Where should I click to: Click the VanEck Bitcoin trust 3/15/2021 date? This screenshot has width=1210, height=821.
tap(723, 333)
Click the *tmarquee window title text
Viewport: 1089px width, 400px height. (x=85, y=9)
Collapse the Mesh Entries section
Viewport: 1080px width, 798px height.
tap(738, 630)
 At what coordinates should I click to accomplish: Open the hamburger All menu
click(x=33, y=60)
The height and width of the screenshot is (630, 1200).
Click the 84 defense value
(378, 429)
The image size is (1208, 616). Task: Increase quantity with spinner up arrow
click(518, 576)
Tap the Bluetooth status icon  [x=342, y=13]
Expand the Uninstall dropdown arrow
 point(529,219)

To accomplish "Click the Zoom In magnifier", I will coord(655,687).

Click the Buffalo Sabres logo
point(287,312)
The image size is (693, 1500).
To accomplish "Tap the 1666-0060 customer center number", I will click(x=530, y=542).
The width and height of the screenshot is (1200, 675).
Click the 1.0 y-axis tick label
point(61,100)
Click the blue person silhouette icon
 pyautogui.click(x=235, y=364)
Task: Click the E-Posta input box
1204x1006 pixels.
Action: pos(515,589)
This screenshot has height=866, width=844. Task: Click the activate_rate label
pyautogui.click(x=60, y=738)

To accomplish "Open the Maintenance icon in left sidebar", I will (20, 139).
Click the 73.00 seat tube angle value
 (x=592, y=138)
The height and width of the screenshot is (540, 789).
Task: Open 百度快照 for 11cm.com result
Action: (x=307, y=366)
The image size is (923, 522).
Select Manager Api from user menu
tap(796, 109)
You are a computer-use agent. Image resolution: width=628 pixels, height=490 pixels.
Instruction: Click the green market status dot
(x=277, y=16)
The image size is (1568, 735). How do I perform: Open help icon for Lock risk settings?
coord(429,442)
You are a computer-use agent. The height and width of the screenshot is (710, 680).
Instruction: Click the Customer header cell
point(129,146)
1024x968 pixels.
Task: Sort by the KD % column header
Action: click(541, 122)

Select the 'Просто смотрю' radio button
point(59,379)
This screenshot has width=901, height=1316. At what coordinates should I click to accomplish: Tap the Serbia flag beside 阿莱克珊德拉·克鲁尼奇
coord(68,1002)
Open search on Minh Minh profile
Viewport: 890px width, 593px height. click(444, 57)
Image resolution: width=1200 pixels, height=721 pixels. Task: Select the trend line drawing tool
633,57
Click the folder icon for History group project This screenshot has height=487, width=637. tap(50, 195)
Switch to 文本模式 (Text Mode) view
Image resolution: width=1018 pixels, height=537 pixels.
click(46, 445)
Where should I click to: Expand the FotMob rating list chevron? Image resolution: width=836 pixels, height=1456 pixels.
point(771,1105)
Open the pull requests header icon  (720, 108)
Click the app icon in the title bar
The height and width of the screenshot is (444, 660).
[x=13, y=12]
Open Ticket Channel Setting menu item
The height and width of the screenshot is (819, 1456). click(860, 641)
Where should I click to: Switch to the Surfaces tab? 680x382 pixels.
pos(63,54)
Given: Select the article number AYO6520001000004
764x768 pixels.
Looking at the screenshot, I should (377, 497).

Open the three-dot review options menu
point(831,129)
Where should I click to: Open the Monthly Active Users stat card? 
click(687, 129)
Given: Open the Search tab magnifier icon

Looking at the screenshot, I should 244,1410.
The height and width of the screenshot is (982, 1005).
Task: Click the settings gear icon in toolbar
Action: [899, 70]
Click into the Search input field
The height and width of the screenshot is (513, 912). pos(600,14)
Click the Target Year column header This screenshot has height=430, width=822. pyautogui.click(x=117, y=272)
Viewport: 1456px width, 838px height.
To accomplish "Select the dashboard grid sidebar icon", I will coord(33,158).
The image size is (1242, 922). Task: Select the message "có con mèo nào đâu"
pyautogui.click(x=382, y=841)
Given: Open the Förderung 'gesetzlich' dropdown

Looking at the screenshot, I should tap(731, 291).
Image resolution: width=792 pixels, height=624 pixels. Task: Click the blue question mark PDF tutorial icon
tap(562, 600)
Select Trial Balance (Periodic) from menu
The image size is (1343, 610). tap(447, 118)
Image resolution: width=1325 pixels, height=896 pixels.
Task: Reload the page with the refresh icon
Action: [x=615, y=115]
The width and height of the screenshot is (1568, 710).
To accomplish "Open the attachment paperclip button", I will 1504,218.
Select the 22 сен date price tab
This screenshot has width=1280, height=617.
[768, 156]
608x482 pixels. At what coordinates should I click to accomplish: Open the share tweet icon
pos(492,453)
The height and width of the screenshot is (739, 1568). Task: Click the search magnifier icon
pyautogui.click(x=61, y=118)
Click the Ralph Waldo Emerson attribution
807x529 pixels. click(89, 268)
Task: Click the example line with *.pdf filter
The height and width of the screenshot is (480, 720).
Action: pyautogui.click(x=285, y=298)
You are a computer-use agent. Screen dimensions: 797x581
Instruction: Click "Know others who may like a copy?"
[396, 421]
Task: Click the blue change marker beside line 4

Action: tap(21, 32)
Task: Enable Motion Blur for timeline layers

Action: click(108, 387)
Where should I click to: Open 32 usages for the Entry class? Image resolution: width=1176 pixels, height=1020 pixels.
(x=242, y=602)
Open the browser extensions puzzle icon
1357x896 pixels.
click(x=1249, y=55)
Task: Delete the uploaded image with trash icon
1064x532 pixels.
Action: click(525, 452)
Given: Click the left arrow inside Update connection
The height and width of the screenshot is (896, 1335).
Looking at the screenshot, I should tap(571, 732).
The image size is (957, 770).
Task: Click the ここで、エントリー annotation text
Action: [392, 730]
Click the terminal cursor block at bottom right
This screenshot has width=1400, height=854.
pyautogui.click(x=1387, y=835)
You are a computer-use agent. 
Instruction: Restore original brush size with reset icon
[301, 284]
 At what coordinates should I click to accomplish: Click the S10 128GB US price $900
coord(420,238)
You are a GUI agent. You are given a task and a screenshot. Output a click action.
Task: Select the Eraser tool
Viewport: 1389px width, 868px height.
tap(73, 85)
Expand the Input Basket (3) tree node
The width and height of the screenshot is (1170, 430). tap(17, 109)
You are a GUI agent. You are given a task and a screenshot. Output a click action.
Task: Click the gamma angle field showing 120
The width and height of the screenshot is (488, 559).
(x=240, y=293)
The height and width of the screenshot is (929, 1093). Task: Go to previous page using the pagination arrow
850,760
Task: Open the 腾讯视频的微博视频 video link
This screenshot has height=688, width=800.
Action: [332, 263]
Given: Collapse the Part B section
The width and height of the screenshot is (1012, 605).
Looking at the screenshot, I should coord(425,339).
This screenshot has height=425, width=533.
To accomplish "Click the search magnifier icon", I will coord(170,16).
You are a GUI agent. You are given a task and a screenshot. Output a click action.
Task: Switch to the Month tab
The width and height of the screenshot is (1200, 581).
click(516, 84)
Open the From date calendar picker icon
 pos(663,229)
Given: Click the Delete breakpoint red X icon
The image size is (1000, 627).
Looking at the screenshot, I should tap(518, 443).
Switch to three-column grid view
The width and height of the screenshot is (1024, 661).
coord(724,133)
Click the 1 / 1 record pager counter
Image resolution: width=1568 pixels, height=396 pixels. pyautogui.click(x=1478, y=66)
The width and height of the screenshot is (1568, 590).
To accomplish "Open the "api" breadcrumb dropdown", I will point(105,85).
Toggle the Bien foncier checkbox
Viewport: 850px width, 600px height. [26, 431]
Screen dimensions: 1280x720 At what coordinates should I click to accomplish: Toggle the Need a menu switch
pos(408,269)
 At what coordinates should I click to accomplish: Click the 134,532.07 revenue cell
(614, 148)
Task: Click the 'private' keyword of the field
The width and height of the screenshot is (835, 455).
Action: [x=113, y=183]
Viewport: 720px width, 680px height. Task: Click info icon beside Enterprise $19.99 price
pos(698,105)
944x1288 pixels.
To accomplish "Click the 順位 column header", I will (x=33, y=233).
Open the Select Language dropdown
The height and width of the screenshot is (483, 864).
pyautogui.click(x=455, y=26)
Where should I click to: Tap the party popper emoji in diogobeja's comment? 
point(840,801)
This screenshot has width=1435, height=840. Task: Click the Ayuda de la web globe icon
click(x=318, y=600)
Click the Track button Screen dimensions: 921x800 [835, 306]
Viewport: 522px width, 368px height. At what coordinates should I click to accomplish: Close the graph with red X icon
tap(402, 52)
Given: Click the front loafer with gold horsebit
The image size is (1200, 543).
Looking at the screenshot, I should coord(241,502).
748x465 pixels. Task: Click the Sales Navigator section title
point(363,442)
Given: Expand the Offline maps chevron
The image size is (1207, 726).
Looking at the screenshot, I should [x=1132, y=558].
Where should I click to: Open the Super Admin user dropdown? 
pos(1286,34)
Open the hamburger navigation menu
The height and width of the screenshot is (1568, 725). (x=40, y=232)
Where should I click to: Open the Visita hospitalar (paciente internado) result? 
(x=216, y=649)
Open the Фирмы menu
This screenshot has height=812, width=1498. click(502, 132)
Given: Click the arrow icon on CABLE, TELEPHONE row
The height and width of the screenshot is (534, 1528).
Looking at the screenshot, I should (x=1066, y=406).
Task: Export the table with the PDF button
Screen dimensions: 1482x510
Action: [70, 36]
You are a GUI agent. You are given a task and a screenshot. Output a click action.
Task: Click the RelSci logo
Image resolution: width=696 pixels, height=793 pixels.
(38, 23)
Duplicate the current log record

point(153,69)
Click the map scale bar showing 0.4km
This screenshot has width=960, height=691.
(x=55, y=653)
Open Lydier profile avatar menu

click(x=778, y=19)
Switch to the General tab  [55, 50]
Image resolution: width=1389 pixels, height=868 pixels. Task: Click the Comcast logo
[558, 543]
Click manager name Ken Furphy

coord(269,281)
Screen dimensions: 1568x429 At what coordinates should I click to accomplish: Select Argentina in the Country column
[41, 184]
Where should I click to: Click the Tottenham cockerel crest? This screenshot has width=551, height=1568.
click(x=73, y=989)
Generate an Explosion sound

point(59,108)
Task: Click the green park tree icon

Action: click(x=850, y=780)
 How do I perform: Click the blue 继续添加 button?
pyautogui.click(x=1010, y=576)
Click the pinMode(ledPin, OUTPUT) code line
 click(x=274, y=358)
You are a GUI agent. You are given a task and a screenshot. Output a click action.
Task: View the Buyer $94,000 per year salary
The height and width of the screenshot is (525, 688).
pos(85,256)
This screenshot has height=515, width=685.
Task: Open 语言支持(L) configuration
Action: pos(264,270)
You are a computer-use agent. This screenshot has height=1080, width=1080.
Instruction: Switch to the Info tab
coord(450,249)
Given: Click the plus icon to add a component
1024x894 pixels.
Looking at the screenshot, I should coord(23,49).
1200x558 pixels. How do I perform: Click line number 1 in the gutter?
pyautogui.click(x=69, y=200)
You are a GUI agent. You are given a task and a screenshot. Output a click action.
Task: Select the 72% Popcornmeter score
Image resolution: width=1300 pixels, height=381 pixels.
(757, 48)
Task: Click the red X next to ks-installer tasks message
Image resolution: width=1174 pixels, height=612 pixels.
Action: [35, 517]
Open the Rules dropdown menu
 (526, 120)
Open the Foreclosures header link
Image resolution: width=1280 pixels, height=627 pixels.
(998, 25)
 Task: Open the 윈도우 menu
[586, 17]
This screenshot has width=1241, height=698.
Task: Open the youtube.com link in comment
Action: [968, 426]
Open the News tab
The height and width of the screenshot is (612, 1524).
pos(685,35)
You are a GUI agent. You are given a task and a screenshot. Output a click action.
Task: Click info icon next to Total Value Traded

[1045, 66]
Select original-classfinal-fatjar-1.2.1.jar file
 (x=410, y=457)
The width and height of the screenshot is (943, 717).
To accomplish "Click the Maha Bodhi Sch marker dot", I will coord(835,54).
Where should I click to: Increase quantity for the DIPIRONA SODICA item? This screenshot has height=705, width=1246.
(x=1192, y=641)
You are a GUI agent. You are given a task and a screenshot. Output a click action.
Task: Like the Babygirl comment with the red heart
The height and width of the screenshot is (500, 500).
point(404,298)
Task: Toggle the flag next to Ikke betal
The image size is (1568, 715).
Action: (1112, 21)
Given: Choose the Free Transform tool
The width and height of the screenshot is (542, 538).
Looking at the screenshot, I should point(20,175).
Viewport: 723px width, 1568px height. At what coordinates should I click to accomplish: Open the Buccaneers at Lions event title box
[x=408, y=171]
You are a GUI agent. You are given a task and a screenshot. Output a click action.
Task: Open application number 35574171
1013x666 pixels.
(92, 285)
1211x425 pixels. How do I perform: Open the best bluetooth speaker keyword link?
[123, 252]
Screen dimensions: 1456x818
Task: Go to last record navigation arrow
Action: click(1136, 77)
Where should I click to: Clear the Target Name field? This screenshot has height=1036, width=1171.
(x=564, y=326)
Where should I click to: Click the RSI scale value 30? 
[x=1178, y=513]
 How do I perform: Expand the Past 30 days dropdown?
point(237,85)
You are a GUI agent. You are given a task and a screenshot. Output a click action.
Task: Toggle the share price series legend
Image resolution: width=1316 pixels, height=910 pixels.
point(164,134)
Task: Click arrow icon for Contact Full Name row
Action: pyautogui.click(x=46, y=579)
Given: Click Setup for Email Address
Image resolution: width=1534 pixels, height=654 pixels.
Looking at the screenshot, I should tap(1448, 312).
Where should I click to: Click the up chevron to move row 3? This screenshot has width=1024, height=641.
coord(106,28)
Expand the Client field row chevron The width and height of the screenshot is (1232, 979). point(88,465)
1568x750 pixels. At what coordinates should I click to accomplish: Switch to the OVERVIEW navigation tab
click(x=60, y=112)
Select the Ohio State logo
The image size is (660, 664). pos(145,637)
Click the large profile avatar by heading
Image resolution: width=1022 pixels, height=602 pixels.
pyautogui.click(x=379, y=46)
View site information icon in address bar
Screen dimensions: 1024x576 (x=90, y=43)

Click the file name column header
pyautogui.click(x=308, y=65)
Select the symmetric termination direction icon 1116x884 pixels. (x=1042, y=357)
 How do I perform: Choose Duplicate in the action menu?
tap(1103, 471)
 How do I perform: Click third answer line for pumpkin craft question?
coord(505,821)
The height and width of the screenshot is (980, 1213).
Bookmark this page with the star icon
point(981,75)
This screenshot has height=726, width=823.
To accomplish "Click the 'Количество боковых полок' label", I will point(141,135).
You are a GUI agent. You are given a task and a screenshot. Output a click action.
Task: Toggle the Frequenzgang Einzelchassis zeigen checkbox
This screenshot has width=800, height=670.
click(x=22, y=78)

----------

▸ **ACTION ITEM**:
Lines from the one containing "How do I perform: Click third" through the last line of the records, restated word for word: that is the whole response.

▸ **SOLVED PROBLEM**:
 How do I perform: Click third answer line for pumpkin craft question?
coord(505,821)
The height and width of the screenshot is (980, 1213).
Bookmark this page with the star icon
point(981,75)
This screenshot has height=726, width=823.
To accomplish "Click the 'Количество боковых полок' label", I will point(141,135).
You are a GUI agent. You are given a task and a screenshot. Output a click action.
Task: Toggle the Frequenzgang Einzelchassis zeigen checkbox
This screenshot has width=800, height=670.
click(x=22, y=78)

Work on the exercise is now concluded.